On October 7, about 275 supporters of Special Olympics Santa Barbara Region (SOSBR) came out for the 4th Annual Fired Up Dinner co-hosted by SOSBR, the S.B. County Firefighters, and S.B. City Firefighters at the Carriage and Western Art Museum. The event raised funds for the SOSBR’s year-round sports training and athletic competition for children and adults with intellectual disabilities and its other programs.
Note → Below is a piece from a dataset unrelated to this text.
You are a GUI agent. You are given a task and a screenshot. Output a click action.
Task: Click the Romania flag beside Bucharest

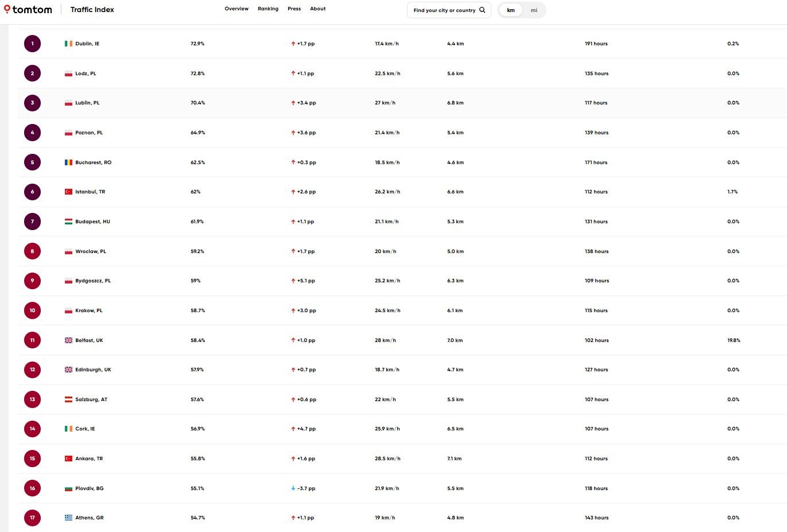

Guests were greeted by several of the Special Olympics athletes and mingled inside the museum and on the scenic grounds. County firefighters served drinks, Knights of Columbus members grilled tri-tip and chicken, and a host of local dignitaries schmoozed with the crowd, including U.S. Congressmember Salud Carbajal, State Assemblymember Monique Limón, Police Chief Lori Luhnow, Mayor Cathy Murillo, District Attorney Joyce Dudley, Council members Gregg Hart, Eric Friedman, and Jason Dominguez, Supervisor Steve Lavagnino, former County Fire chief Eric Petersen, City Fire Interim Chief Lee Waldron, Lt. Ugo “Butch” Arnoldi from the Sheriff’s Office, former City Fire chief Pat McElroy, and former sheriff and former County Fire chief Pat Thomas.
In the keynote address, McElroy shared that his brother Matthew participated in Special Olympics programs for four decades and that Special Olympics was the greatest thing that ever happened to him. McElroy pointed to the socializing aspect and the pride and confidence the programs instilled in him.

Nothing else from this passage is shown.